*The task:*
Return nothing but the lines from the one containing "Given: Click the" through the end of the records below, exactly as they stand and without pictures.

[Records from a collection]
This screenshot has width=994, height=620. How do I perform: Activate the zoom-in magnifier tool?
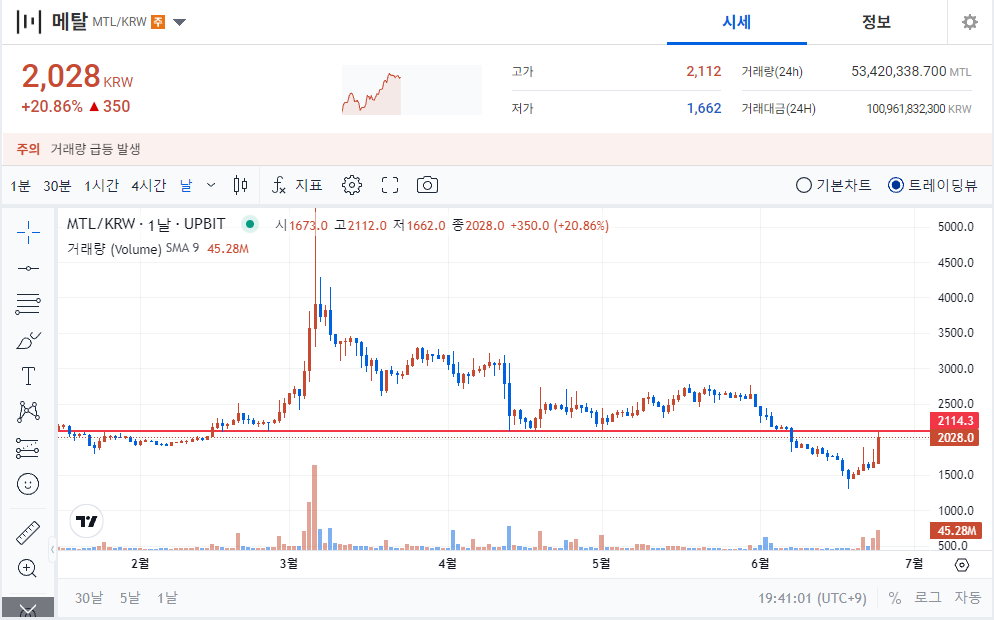pyautogui.click(x=28, y=568)
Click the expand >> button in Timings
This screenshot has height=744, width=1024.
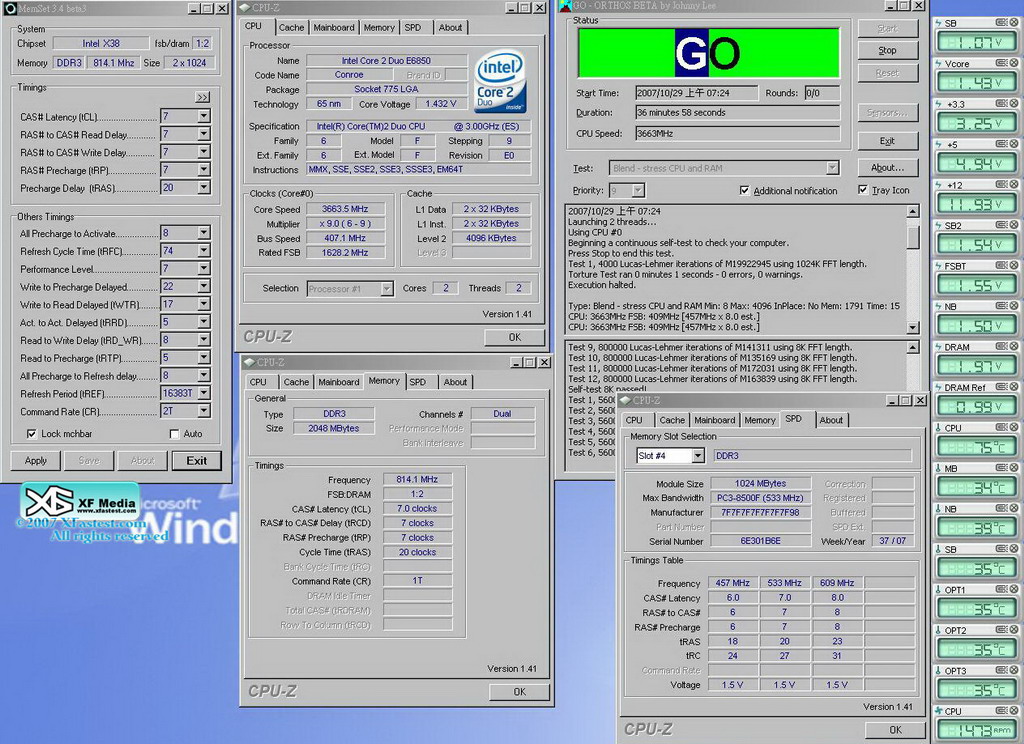point(202,97)
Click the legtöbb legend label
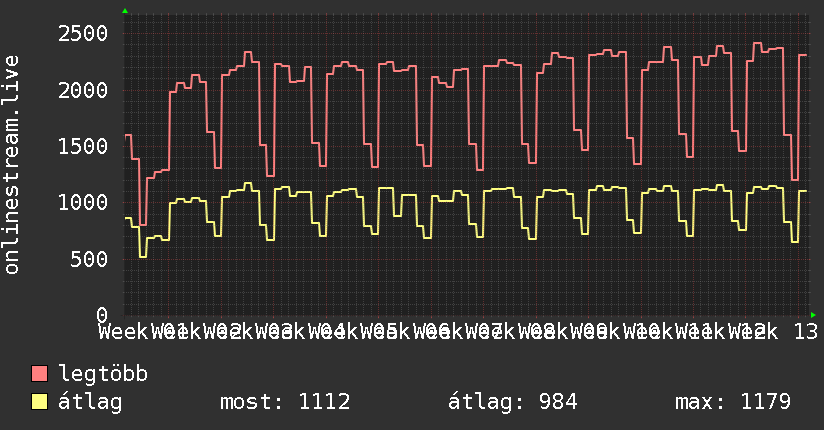Screen dimensions: 824x430 click(103, 374)
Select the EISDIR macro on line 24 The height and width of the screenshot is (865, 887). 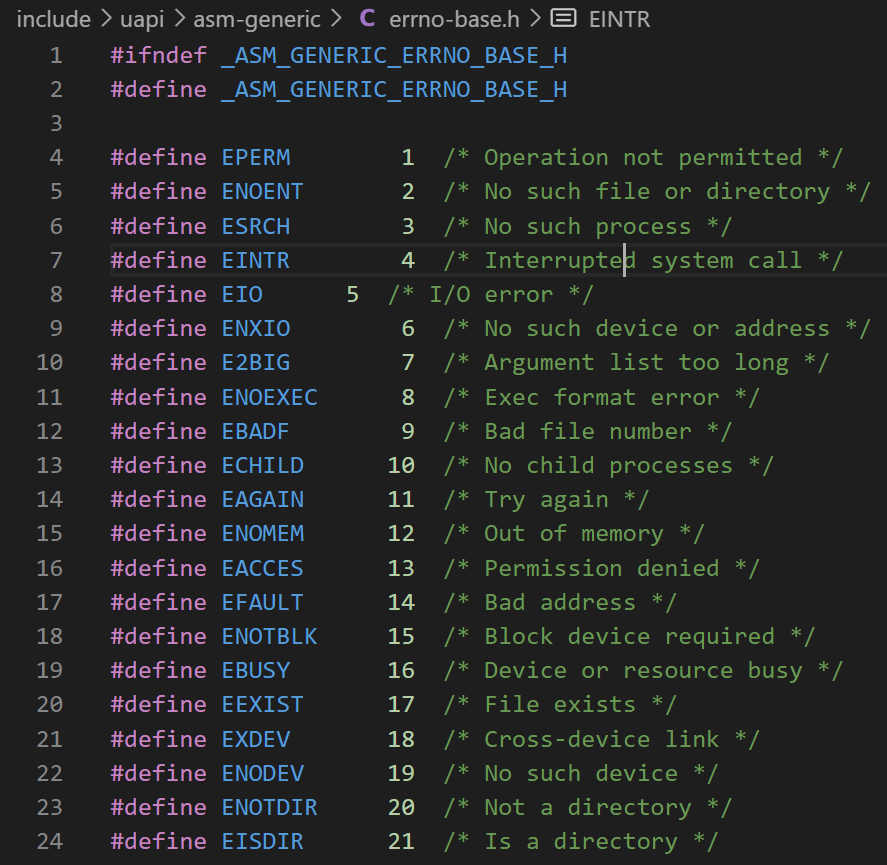click(x=262, y=841)
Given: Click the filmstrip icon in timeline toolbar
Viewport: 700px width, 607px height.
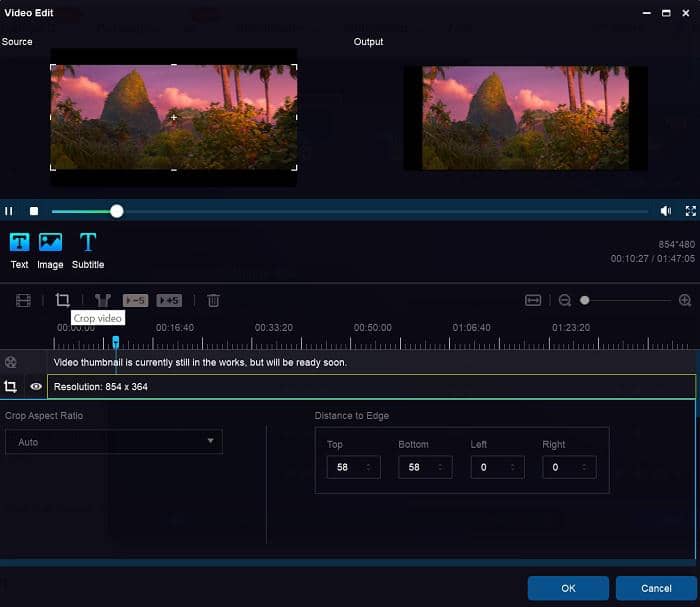Looking at the screenshot, I should pyautogui.click(x=23, y=300).
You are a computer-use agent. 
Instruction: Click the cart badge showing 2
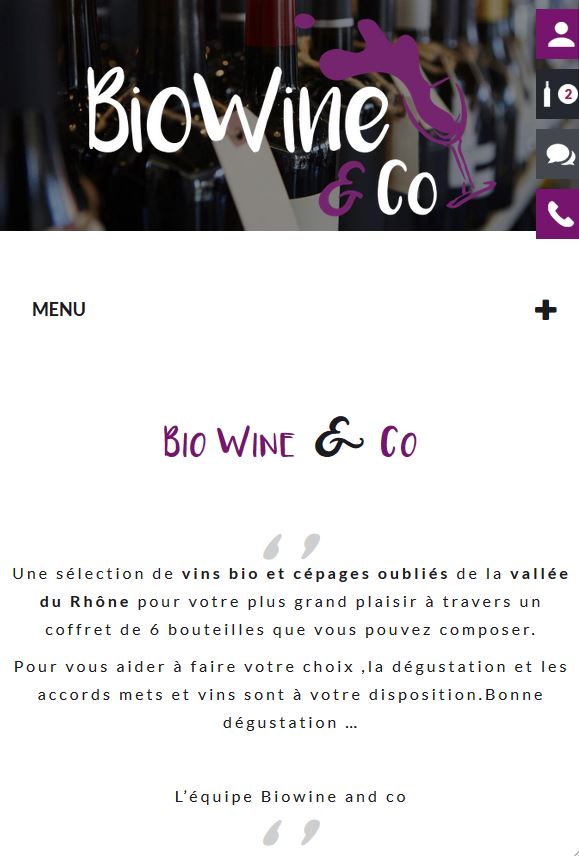(568, 94)
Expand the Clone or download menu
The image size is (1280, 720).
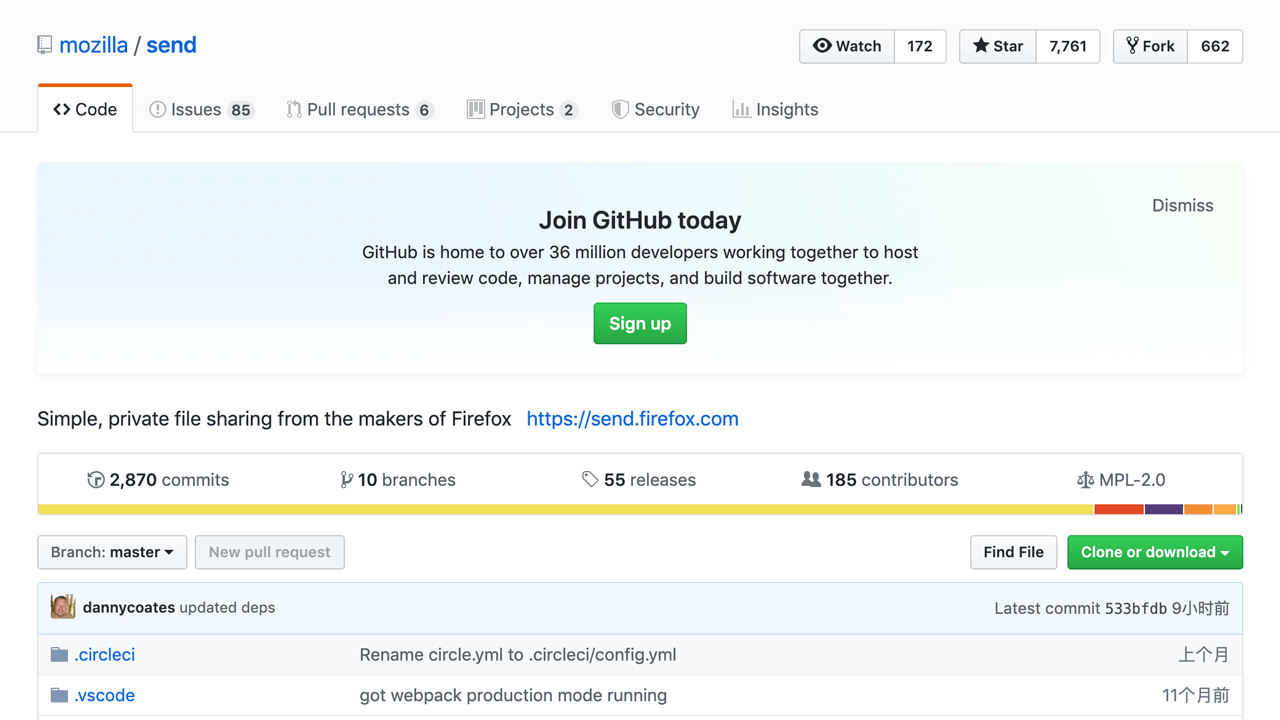click(x=1154, y=552)
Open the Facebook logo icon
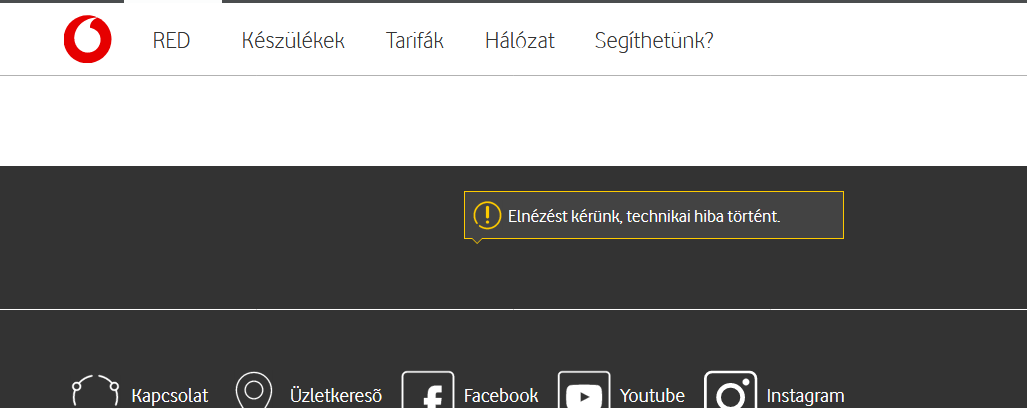 tap(428, 394)
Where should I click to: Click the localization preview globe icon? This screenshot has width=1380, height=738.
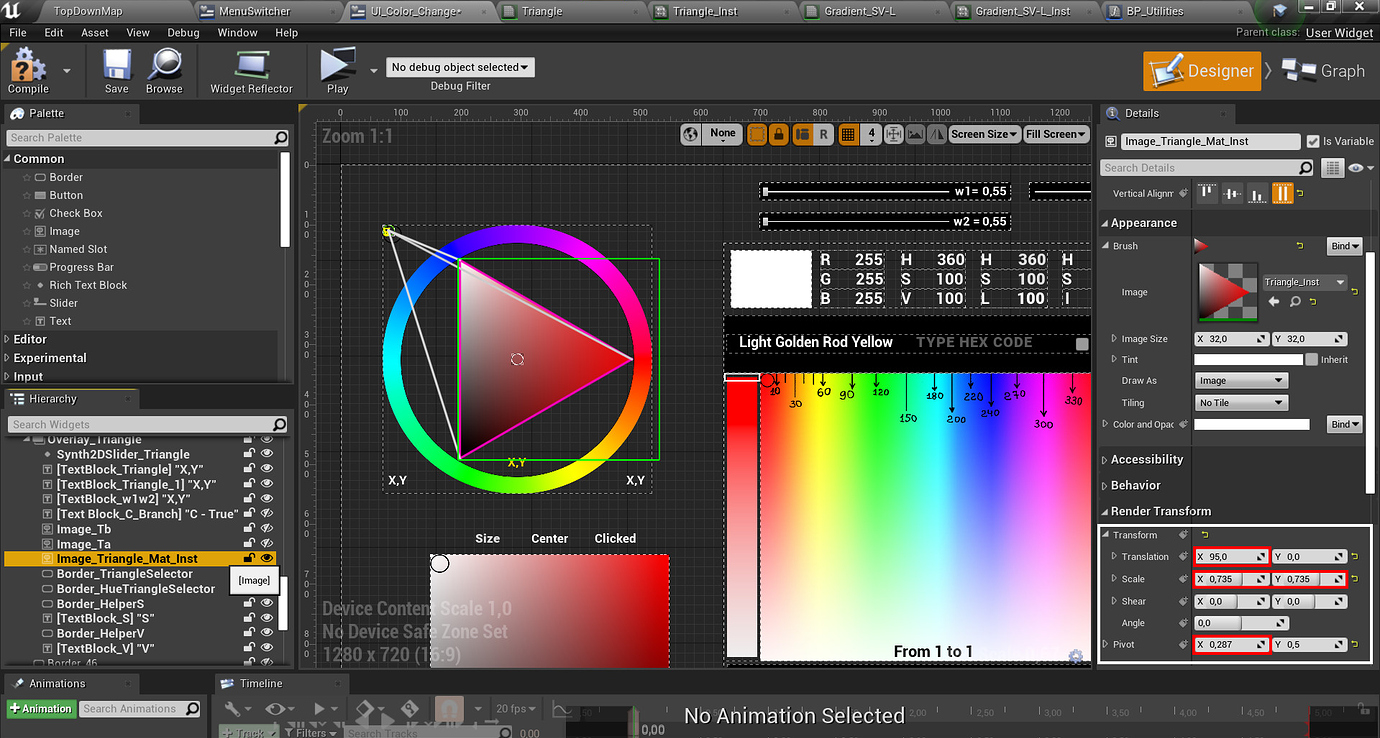(690, 133)
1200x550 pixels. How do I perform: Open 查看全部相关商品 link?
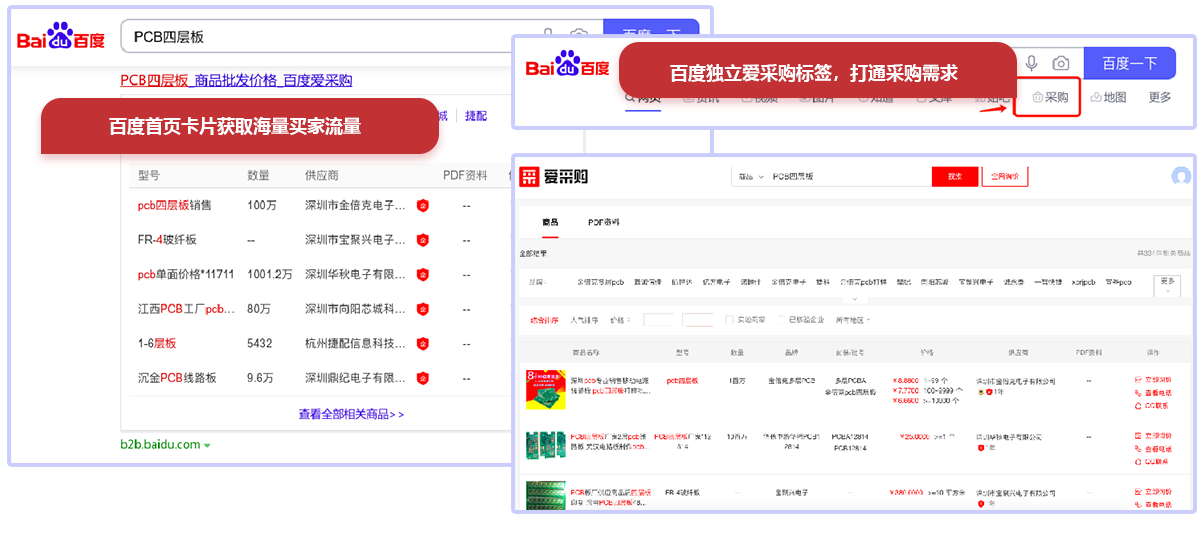[351, 413]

*Answer below:*
Given: Click the filmstrip icon in timeline toolbar
Viewport: 700px width, 607px height.
Looking at the screenshot, I should pyautogui.click(x=23, y=300).
You are a computer-use agent. 
Instruction: Click the cart badge showing 2
(568, 94)
Expand the Clone or download menu
The image size is (1280, 720).
click(x=1154, y=552)
Open the Facebook logo icon
 tap(428, 394)
Where should I click to: Click the localization preview globe icon? This screenshot has width=1380, height=738.
(690, 133)
1200x550 pixels. How do I perform: Open 查看全部相关商品 link?
[351, 413]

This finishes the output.